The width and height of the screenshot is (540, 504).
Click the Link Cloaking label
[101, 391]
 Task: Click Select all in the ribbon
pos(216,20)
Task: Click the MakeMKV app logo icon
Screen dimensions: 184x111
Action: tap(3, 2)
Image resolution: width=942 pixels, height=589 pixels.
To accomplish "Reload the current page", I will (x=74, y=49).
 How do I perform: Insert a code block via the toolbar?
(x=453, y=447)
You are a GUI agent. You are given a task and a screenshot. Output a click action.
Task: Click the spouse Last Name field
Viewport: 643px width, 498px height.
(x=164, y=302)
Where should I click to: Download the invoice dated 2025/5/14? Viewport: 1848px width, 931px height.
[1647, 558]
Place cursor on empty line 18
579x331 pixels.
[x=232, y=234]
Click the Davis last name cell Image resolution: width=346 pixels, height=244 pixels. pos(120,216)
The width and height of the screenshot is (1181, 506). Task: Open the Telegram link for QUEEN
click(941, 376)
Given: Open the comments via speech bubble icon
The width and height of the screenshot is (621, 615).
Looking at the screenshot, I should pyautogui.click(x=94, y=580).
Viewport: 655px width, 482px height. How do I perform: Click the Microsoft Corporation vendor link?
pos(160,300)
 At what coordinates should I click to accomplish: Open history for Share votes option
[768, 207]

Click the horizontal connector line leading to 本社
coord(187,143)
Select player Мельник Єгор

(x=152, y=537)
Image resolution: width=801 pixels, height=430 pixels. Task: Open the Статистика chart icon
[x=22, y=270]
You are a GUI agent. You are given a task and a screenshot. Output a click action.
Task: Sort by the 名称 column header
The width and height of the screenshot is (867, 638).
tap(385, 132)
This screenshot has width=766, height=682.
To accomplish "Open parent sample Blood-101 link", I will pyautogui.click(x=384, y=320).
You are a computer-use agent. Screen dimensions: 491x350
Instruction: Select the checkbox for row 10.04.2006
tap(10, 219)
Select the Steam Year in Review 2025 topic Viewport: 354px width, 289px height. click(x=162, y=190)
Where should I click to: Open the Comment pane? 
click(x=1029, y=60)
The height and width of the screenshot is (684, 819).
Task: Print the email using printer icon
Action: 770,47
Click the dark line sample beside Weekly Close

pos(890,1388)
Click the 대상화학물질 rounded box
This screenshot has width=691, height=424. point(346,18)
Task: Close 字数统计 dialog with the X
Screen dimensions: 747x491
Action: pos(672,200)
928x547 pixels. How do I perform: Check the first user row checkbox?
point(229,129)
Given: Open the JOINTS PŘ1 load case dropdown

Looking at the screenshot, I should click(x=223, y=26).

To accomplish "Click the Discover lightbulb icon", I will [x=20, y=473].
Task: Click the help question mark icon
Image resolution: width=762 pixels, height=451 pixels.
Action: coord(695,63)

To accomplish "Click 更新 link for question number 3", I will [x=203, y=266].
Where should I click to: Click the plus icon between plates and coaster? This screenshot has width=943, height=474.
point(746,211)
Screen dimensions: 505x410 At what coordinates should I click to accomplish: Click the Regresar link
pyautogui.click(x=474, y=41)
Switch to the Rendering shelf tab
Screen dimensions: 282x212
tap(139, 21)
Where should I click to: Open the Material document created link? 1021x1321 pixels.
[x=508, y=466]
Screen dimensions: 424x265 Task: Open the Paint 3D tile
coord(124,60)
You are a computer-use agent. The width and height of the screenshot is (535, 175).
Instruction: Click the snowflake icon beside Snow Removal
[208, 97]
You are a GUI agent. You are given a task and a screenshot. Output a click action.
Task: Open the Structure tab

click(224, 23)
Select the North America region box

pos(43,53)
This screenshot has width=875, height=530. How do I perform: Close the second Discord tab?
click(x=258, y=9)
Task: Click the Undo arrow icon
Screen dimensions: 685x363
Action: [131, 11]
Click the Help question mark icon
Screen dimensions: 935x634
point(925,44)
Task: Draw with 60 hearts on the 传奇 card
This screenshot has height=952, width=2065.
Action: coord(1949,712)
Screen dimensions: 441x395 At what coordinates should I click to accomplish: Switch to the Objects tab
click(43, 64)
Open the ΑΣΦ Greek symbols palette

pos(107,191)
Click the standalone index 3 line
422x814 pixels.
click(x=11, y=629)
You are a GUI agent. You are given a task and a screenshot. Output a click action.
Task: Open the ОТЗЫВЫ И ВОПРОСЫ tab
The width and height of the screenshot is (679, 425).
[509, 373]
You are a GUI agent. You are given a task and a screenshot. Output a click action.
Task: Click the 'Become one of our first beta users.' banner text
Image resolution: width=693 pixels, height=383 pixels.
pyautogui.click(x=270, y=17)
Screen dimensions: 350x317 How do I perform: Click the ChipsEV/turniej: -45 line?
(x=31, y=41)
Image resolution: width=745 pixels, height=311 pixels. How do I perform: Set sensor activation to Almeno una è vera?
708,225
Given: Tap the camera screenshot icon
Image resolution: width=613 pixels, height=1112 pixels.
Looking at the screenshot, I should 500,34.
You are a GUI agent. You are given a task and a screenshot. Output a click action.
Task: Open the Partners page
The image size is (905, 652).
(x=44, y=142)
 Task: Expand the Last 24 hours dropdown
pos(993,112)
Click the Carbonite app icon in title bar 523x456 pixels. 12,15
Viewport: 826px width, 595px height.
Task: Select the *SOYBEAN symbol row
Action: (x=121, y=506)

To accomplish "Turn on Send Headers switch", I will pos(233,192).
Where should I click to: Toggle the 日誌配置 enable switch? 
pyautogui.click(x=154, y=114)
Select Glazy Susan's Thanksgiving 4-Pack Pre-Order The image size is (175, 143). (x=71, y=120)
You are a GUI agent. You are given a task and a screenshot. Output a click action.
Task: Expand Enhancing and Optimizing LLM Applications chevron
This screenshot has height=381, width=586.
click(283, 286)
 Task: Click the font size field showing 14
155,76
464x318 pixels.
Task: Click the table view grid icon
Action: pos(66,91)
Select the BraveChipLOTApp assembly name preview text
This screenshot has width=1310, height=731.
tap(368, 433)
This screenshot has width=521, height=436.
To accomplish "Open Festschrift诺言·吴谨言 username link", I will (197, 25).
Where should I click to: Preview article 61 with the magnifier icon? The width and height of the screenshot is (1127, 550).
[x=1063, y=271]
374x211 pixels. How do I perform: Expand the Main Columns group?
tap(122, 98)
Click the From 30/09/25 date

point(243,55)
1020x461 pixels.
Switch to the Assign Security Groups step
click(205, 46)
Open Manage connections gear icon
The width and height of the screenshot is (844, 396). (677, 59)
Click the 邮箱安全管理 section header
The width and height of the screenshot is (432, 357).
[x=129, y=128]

=-=-=-=-=

● **Work order**
Quote the records above exactly, from the first line through the line containing "Select the Steam", and nothing more.

● **Solution for this task**
The width and height of the screenshot is (540, 504).
Click the Link Cloaking label
[101, 391]
 Task: Click Select all in the ribbon
pos(216,20)
Task: Click the MakeMKV app logo icon
Screen dimensions: 184x111
Action: tap(3, 2)
Image resolution: width=942 pixels, height=589 pixels.
To accomplish "Reload the current page", I will (x=74, y=49).
 How do I perform: Insert a code block via the toolbar?
(x=453, y=447)
You are a GUI agent. You are given a task and a screenshot. Output a click action.
Task: Click the spouse Last Name field
Viewport: 643px width, 498px height.
(x=164, y=302)
Where should I click to: Download the invoice dated 2025/5/14? Viewport: 1848px width, 931px height.
[1647, 558]
Place cursor on empty line 18
579x331 pixels.
[x=232, y=234]
Click the Davis last name cell Image resolution: width=346 pixels, height=244 pixels. pos(120,216)
The width and height of the screenshot is (1181, 506). Task: Open the Telegram link for QUEEN
click(941, 376)
Given: Open the comments via speech bubble icon
The width and height of the screenshot is (621, 615).
Looking at the screenshot, I should pyautogui.click(x=94, y=580).
Viewport: 655px width, 482px height. How do I perform: Click the Microsoft Corporation vendor link?
pos(160,300)
 At what coordinates should I click to accomplish: Open history for Share votes option
[768, 207]

Click the horizontal connector line leading to 本社
coord(187,143)
Select player Мельник Єгор

(x=152, y=537)
Image resolution: width=801 pixels, height=430 pixels. Task: Open the Статистика chart icon
[x=22, y=270]
You are a GUI agent. You are given a task and a screenshot. Output a click action.
Task: Sort by the 名称 column header
The width and height of the screenshot is (867, 638).
tap(385, 132)
This screenshot has width=766, height=682.
To accomplish "Open parent sample Blood-101 link", I will pyautogui.click(x=384, y=320).
You are a computer-use agent. Screen dimensions: 491x350
Instruction: Select the checkbox for row 10.04.2006
tap(10, 219)
Select the Steam Year in Review 2025 topic Viewport: 354px width, 289px height. click(x=162, y=190)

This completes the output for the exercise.